Residents in several Missoula neighborhoods could fall under new City Council representation this spring as the city works to realign the boundaries of four voting districts to reflect population changes.
The city adjusts its ward boundaries every 10 years based on new census data, though it can also modify the boundaries every two years based on population estimates. The City Council last modified four Missoula wards in 2017 and will do so again this year.
Development Services is recommending boundary changes to Wards 2, 4, 5 and 6 while leaving Wards 1 and 3 intact.
“We’re using the building permits issued in 2017 and 2018 to estimate the number and the distribution of the city’s new population,” said Mike Haynes, director of Development Services. “It coincided nicely with the timing of the upcoming elections and the ward representatives taking their seats in 2020.”
When redrawing the ward boundaries, the city aims to keep each district compact in “shape and size” using natural boundaries where it can, Haynes said. It aims to avoid moving a seated member of the City Council outside the ward he or she represents.
The last U.S. Census was conducted eight years ago, leaving the latest redistricting effort based upon building permits and population estimates.
“There are as many assumptions built into this as there ever will be,” said Haynes. “Two years from now, we’ll have the new census data and be able to reset the boundaries based upon the census data.”
Over the past few years, growth has moved to certain parts of Missoula, including the Old Sawmill District, which lies in Ward 3, and on Mullan Road in Ward 6.

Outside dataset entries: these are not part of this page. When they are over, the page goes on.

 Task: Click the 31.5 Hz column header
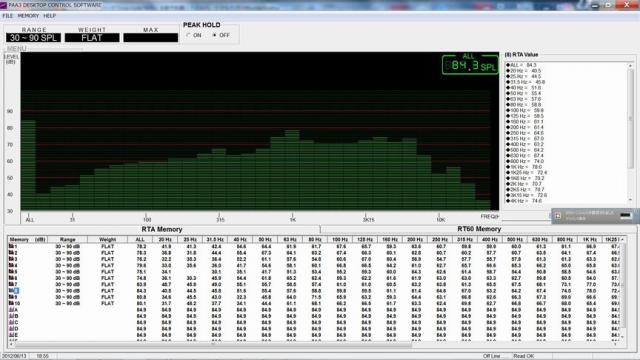tap(215, 240)
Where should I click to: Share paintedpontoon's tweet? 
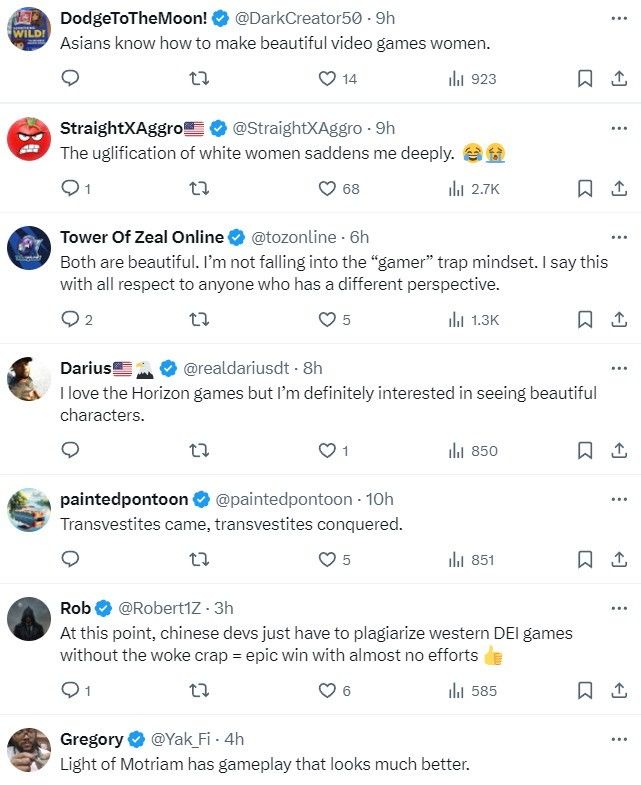click(618, 560)
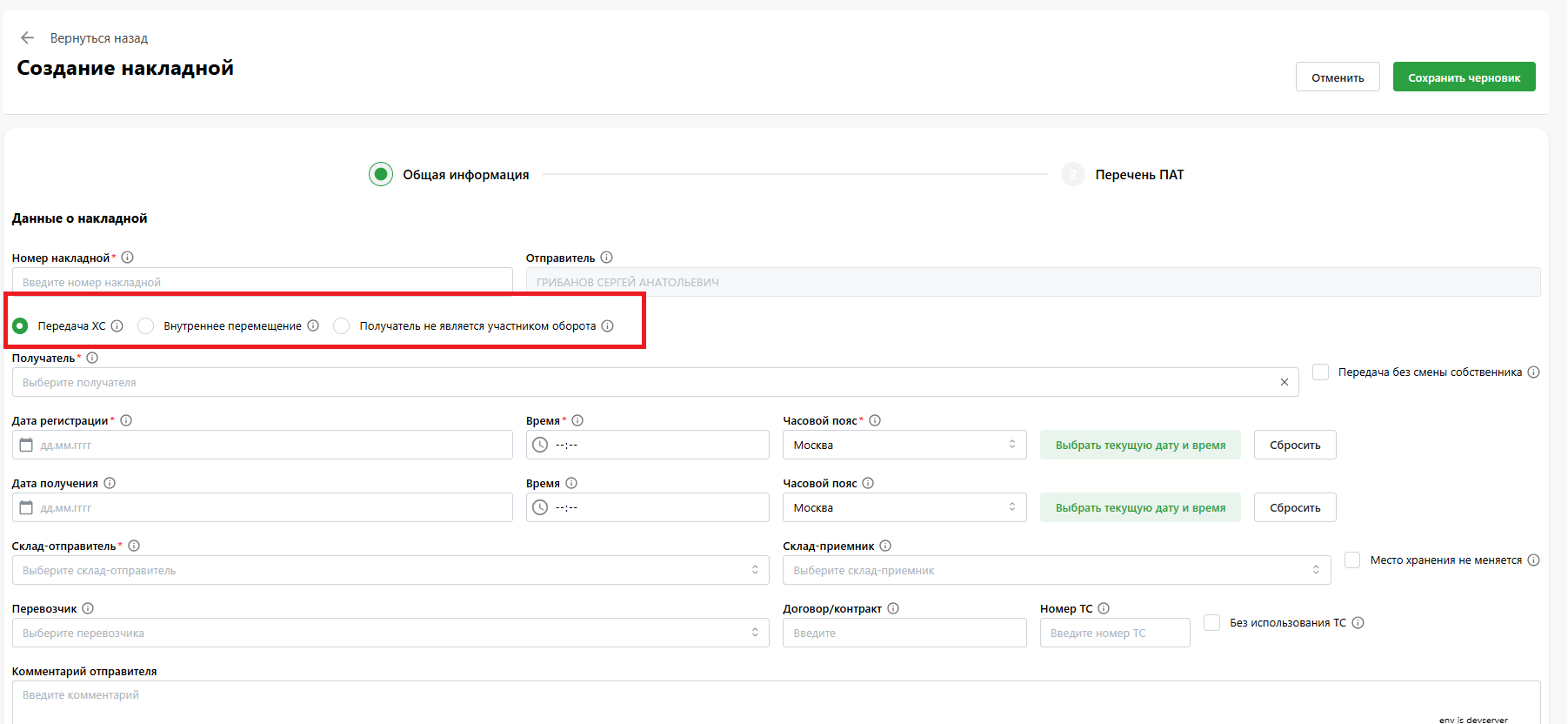Image resolution: width=1568 pixels, height=724 pixels.
Task: Click info icon next to Перевозчик
Action: tap(88, 608)
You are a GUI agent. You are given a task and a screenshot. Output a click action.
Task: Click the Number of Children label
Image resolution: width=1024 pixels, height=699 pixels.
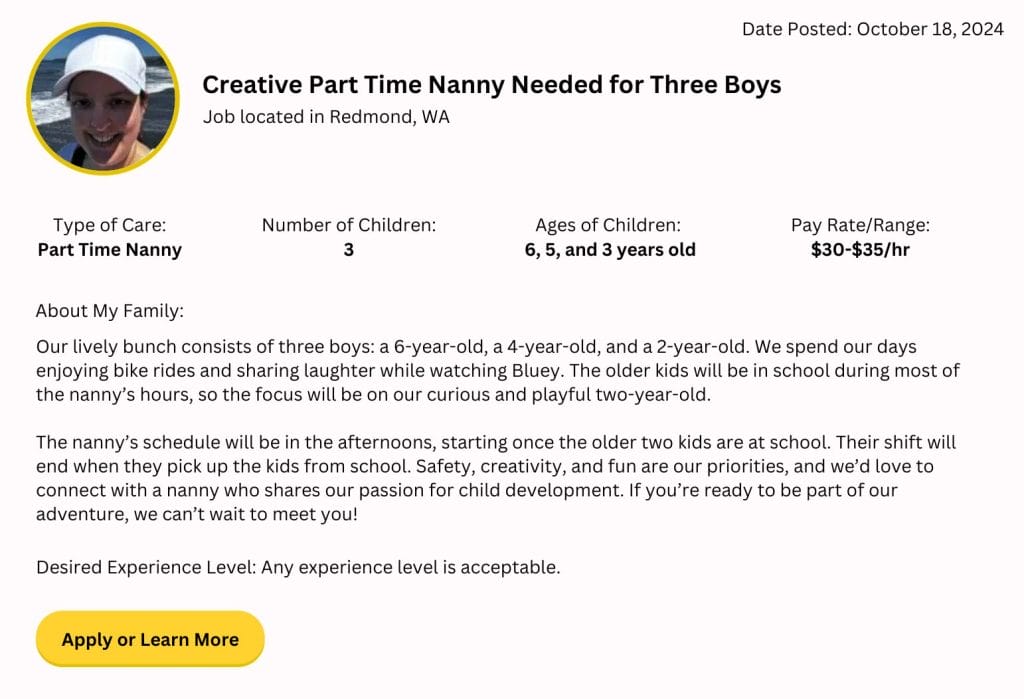click(x=348, y=224)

Haynes placed Missoula’s estimated population at the end of last year at 76,383. Divided by the six city wards, the average population per ward should stand at roughly 12,731. Each ward should have no fewer than 12,349 residents and no more than 13,113.

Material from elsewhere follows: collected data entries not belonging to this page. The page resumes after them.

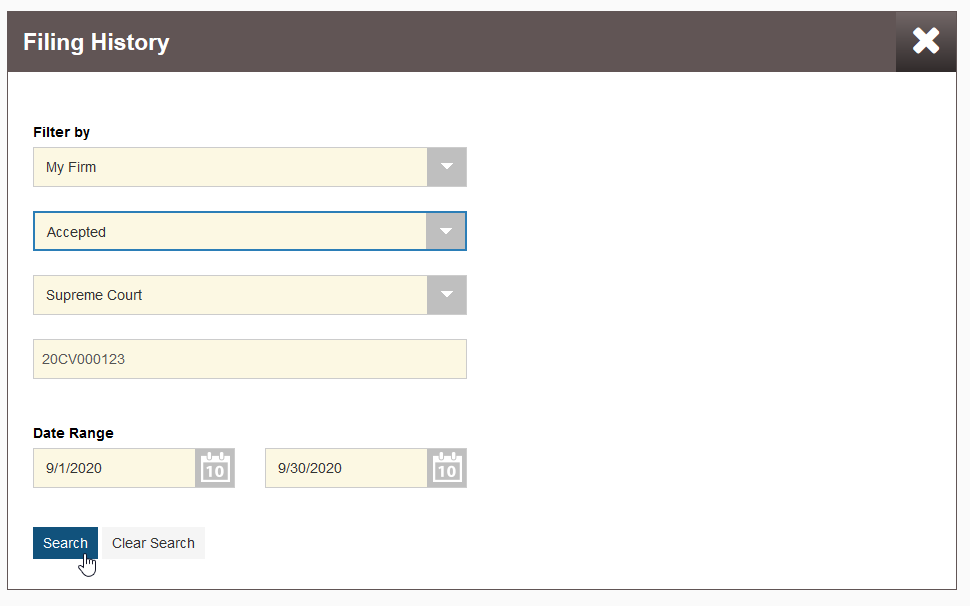Click the Filing History title bar
The width and height of the screenshot is (970, 606).
click(x=96, y=42)
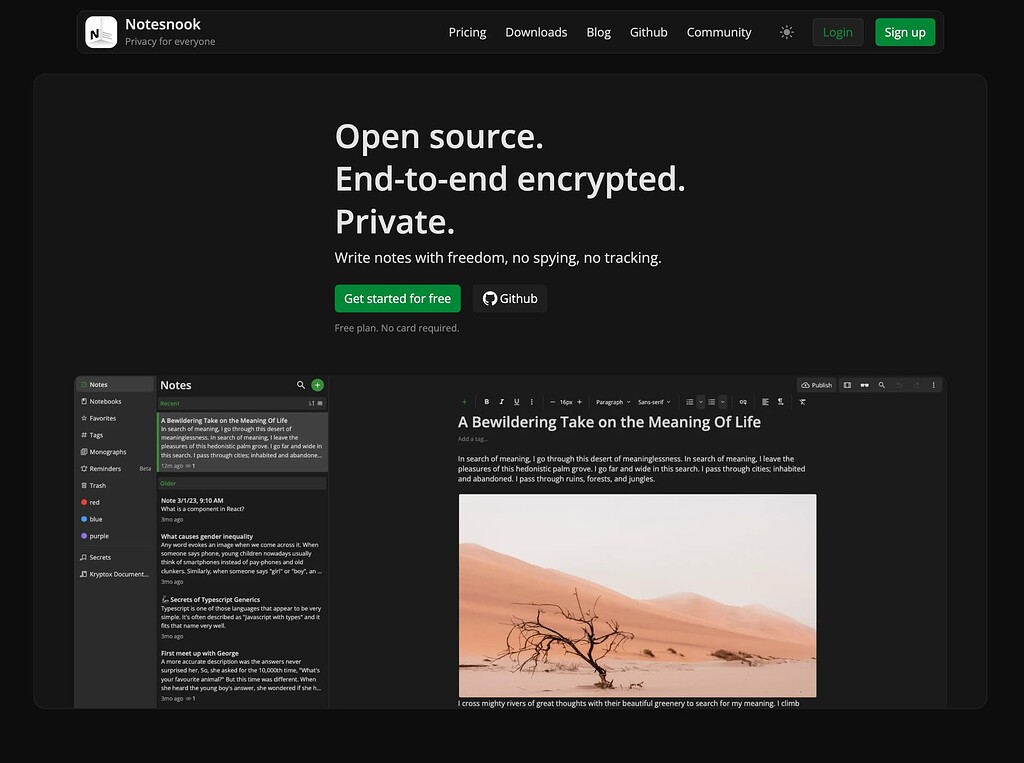The height and width of the screenshot is (763, 1024).
Task: Click the Get started for free button
Action: pyautogui.click(x=397, y=298)
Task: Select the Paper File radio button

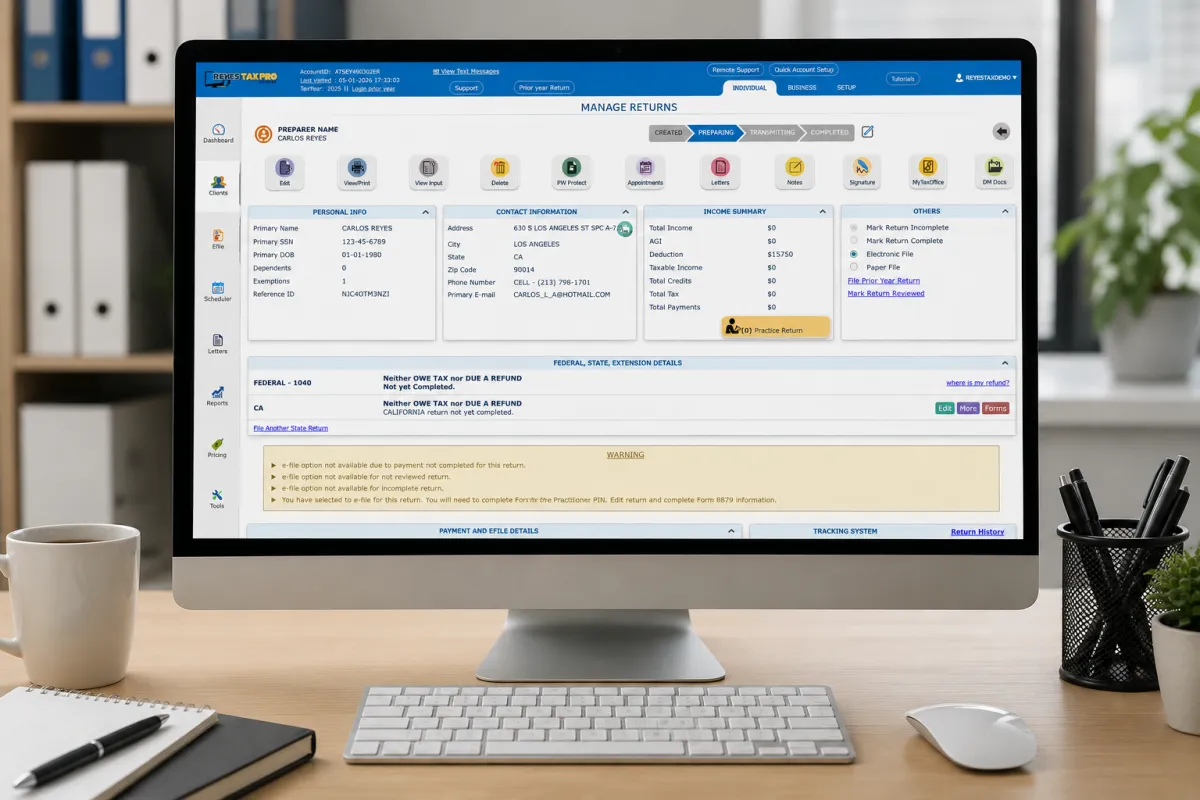Action: pyautogui.click(x=853, y=267)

But at the end of 2018, Wards 4, 5 and 6 were below the minimum threshold while Ward 2, which includes areas west of Reserve Street, is well over the maximum threshold by more than 1,600 residents.
The city annexed several thousand acres west of Reserve last year, bringing roughly 750 county residents into Ward 2.
“Some of that is the new population coming out of the new annexation,” said Haynes. “In simple terms, Ward 2 needs to shrink, physically, and Wards 4, 5 and 6 need to grow to get back to alignment.”
To achieve that, Development Services has recommended moving the boundaries of several wards. That includes expanding Ward 4 into Ward 5 by moving the boundary from Grant and 34th streets east to Paxson Avenue.
It would also expand Ward 5 into Ward 6 by moving the boundary closer to South Avenue. To reduce the population in Ward 2, the council will consider expanding Ward 6 by expanding that district north to Mullan Road.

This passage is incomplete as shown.